Domenica 19 aprile, avrebbe dovuto svolgersi una discussione pubblica sul testo elaborato dalle donne del “Gruppo del mercoledì” e intitolato “Il coraggio di finire”. Avrei chiesto sicuramente di prendere la parola. Per dire che cosa?
Per nominare, intanto, la commozione e l’emozione che ho provato di fronte alla scelta di Roberta Tatafiore. Non posso dire di essere stato un suo amico, ma era una donna che suscitava in me una fortissima simpatia e che mi sembrava molto affascinante. La sua persona e il suo modo di scrivere e di ragionare. Il piacere di “passare” i suoi pezzi così ben costruiti che ultimamente avevamo pubblicato su DeA. Lo stimolo a confrontarmi con posizioni anche distanti ma mai infondate.

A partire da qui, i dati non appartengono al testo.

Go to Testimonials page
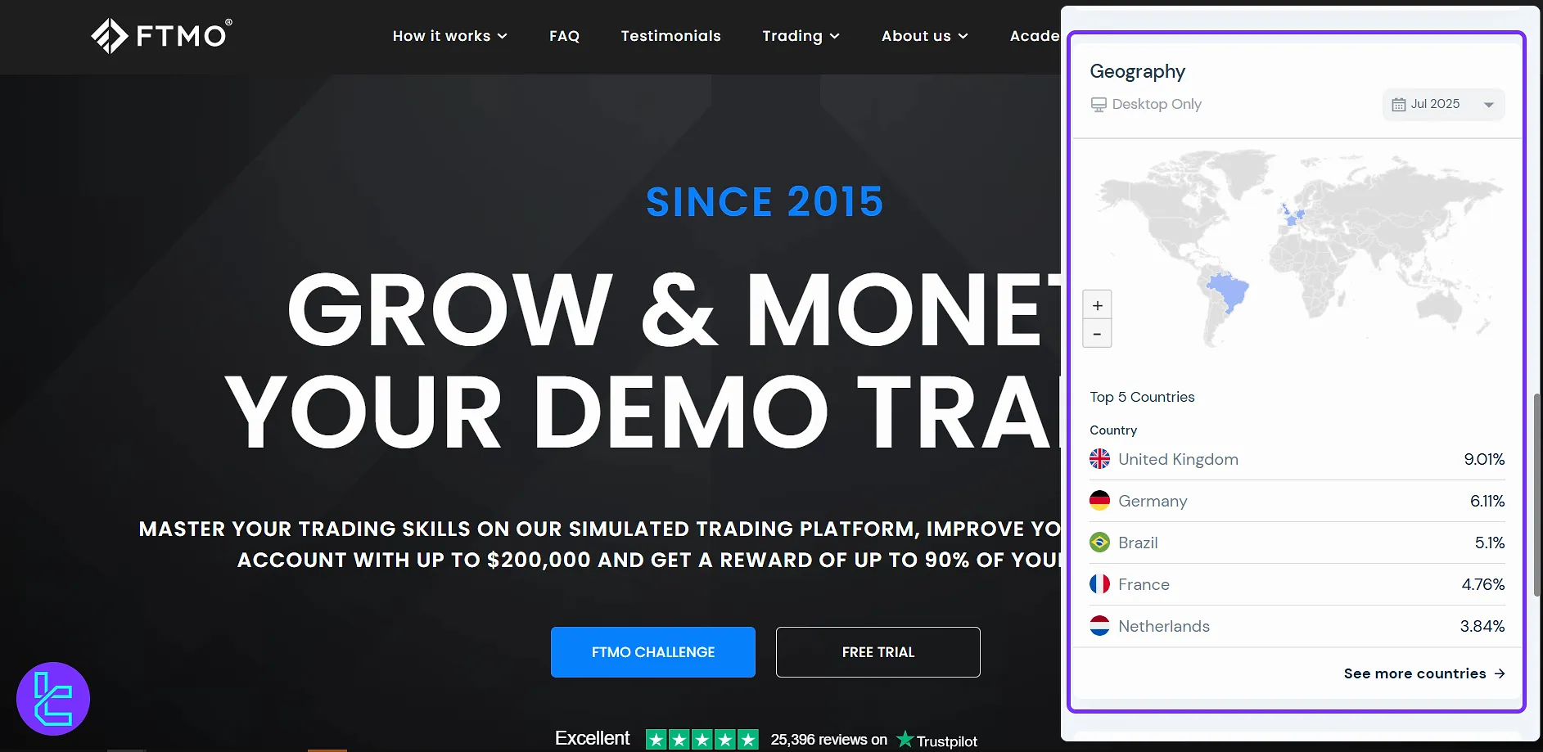This screenshot has width=1543, height=752. tap(670, 36)
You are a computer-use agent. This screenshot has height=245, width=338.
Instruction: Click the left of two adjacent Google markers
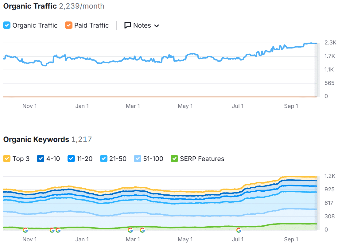52,230
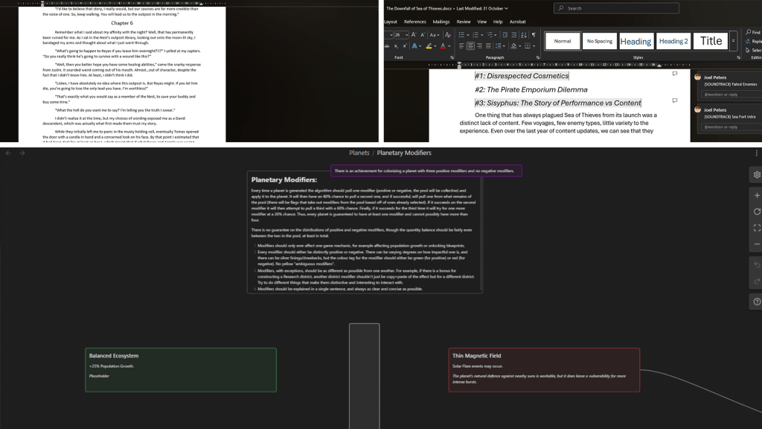Expand the Styles gallery dropdown
This screenshot has height=429, width=762.
[734, 41]
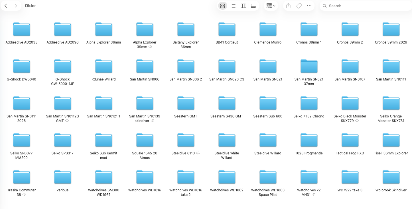Click the Back navigation arrow

coord(6,6)
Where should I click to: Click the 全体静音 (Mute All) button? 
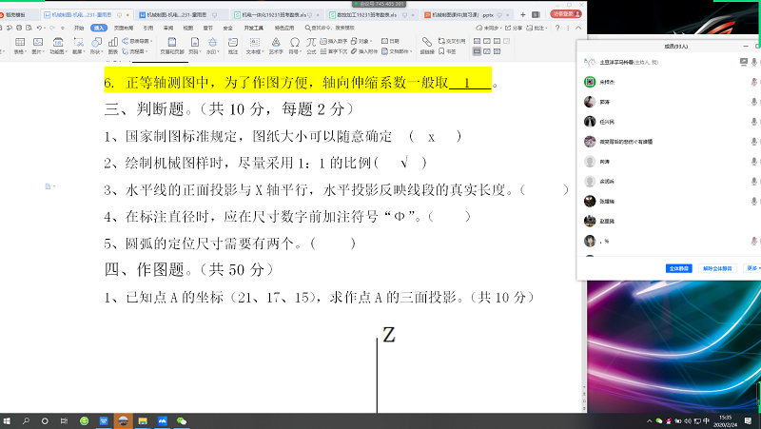pos(677,268)
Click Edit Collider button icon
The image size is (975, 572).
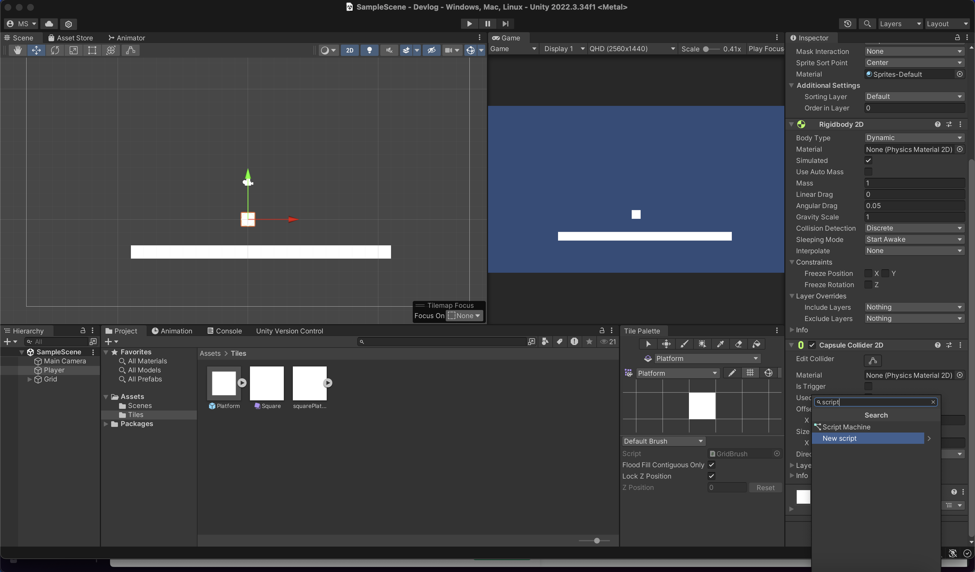[x=872, y=361]
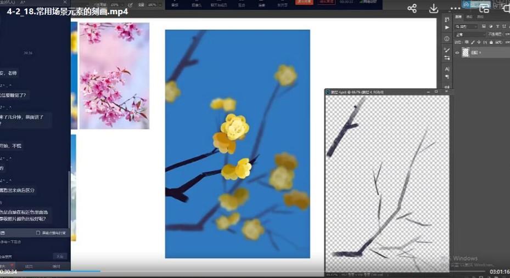Click the share icon in the video overlay

(x=412, y=9)
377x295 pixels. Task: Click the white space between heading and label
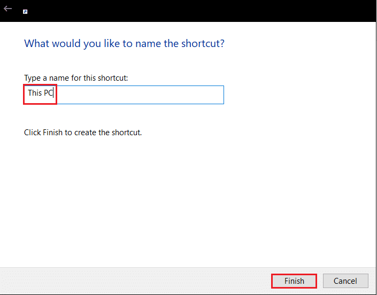click(x=124, y=62)
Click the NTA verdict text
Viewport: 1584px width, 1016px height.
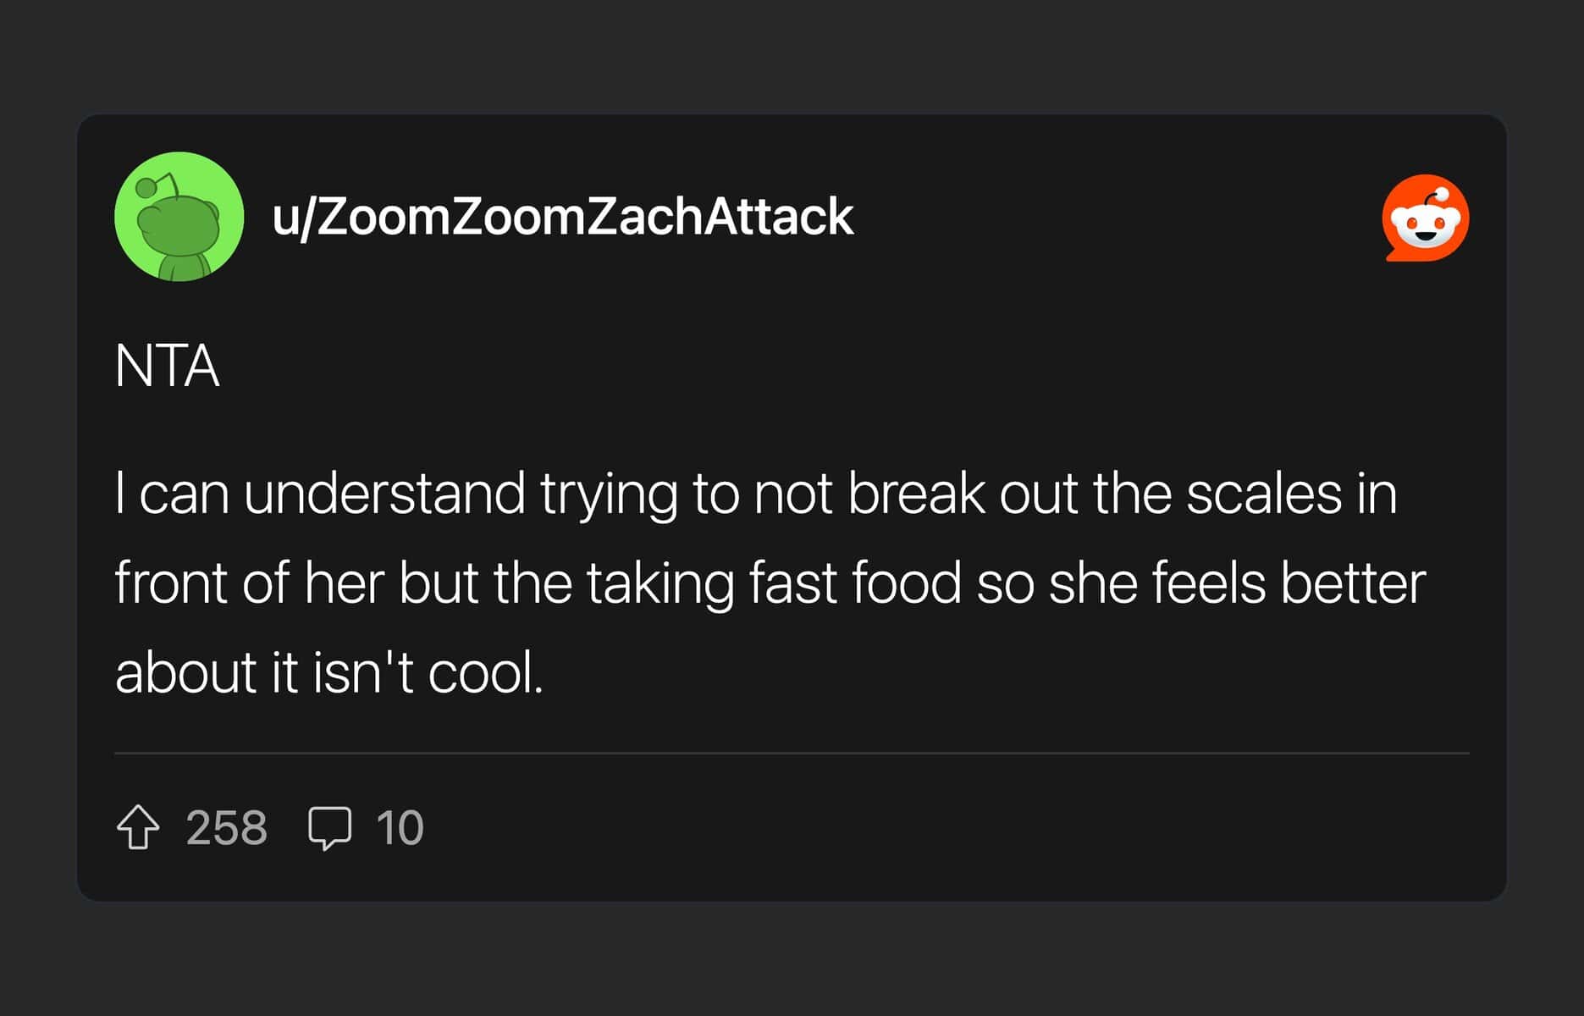click(167, 366)
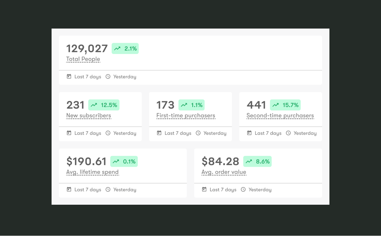Click the green 12.5% change badge

104,105
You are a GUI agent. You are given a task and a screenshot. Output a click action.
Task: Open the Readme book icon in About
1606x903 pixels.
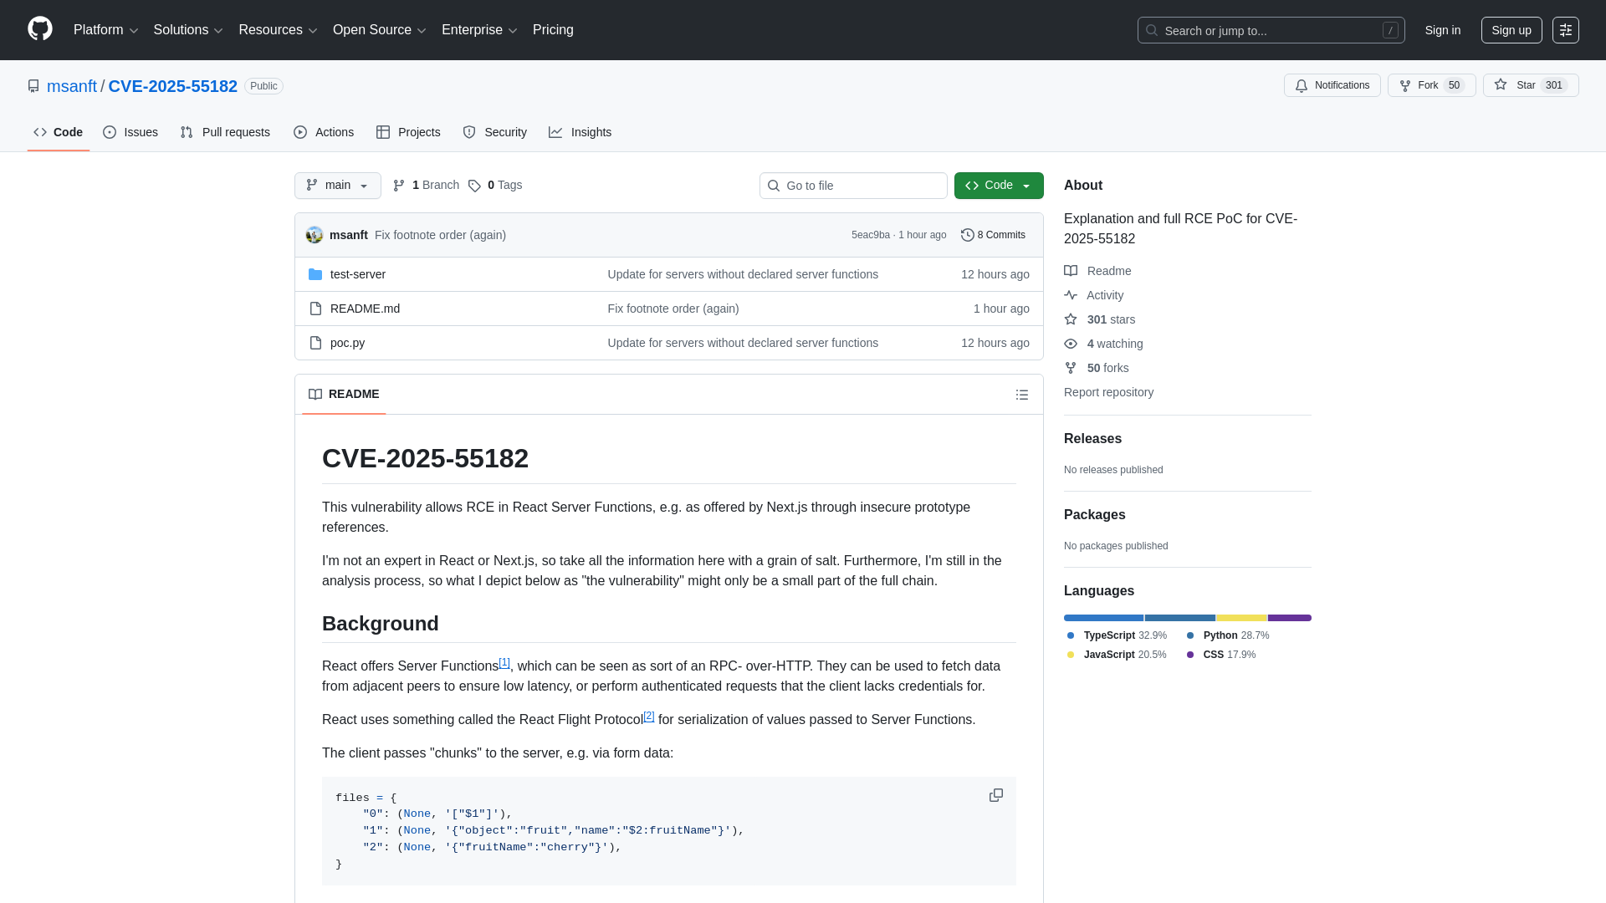pyautogui.click(x=1072, y=270)
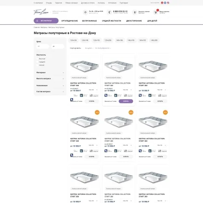
Task: Click the FormLinea logo
Action: (41, 12)
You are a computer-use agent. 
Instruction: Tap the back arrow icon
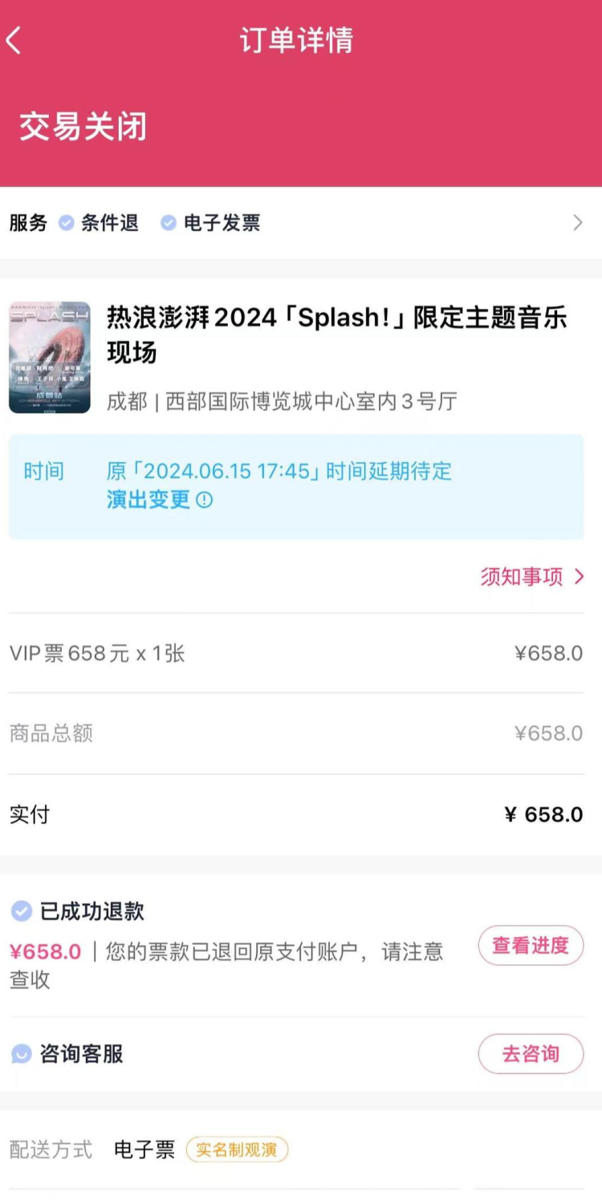coord(14,41)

Non conosco ancora le parole che Roberta ci ha lasciato a commento di una morte scelta. Ma alcuni pensieri si sono messi in moto.
Penso che Roberta desiderasse una discussione pubblica sulla sua vita, che del resto in questi giorni si è aperta su tutti i giornali.
Tra le tante idee, ancora confuse, ne isolo una: che cosa lasciamo in eredità?
A questo evidentemente non si pensa prima di una certa età. Il documento del “Gruppo del mercoledì” mi ha toccato, anche nella crudezza con cui parla direttamente della fine, perché è anche nella mia esperienza di questi anni una presenza maggiore dell’idea e del fatto della fine. Se ne sono andati i miei genitori. Un filosofo ha notato che, dopo che assistiamo alla morte dei genitori, diventa immediatamente chiaro che la prossima volta tocca a noi. Ciò può indurre una certa depressione. Ho pensato che forse ho già fatto tutto quel poco di buono di cui sono stato capace. Una sensazione di malinconia: molte cose in cui ho creduto – la politica, la sinistra, il giornalismo – quasi non esistono più per come le ho conosciute e vissute, molto intensamente. Un senso di fallimento. Il rischio di una morte del desiderio. Il peso, anche, della consapevolezza di una responsabilità specificamente maschile in questa perdita.
Ma alla fine prevale un sentimento vitale, ancorato alla forza e alla intensità delle relazioni che costruiscono la mia vita. Fatte di amore, scambio intellettuale, desideri, sicurezze, e naturalmente conflitti. Non è solo – ed è moltissimo – la ricchezza degli affetti personali. E’ anche – credo – un risultato politico, che per me deriva dalla costanza con cui ho cercato di coltivare alcune relazioni politiche, con donne, e più recentemente anche con uomini che si sono resi conto del fatto che il mondo è definito prima di tutto dall’esistenza di due sessi. Uomini che vanno incontrandosi e riconoscendosi, in una rete che per ora si allarga. E’ una partita complessa, in cui si intrecciano il mio e altri percorsi individuali che attraversano le vicende della sinistra e la nuova idea e pratica della politica che ha inaugurato il femminismo.
Questo è solo un appunto e non sviluppo più di tanto il ragionamento. Ma ciò che mi fa riaccendere il desiderio del “voler ricominciare”, senza inciampare nella retorica fallimentare dei “nuovi inizi” che abrogano il passato, è la convinzione di aver vissuto, nel ’68 e dopo, momenti radicali di mutamento nel modo di vivere e fare mondo che sono stati e restano una cosa buona.
Che continua ad agire. Che vediamo per molti versi informare, pur tra tante difficoltà e tante differenze, anche il modo di pensare e di vivere di molte persone giovani. Dei nostri figli.
E’ la nostra eredità. In parte si trasmette indipendentemente dalle stesse nostre scelte. E’ un meccanismo messo in moto dalle nostre vite. Ma c’è ancora molto lavoro da fare, molto da scoprire, molto da chiarire.
E’ in atto un tentativo di condannare, rimuovere e cancellare brutalmente tutta una storia. Molto di questa storia è già finito, è morto. E bisogna saperlo vedere e nominare. Ma questo tentativo di rimozione violenta mi sembra tutto sommato mosso da una condizione di debolezza. Spesso alla radice di atteggiamenti violenti c’è la debolezza. Possiamo trovare in noi la forza per superare questa debolezza. C’è una eredità che non abbiamo ancora finito di definire.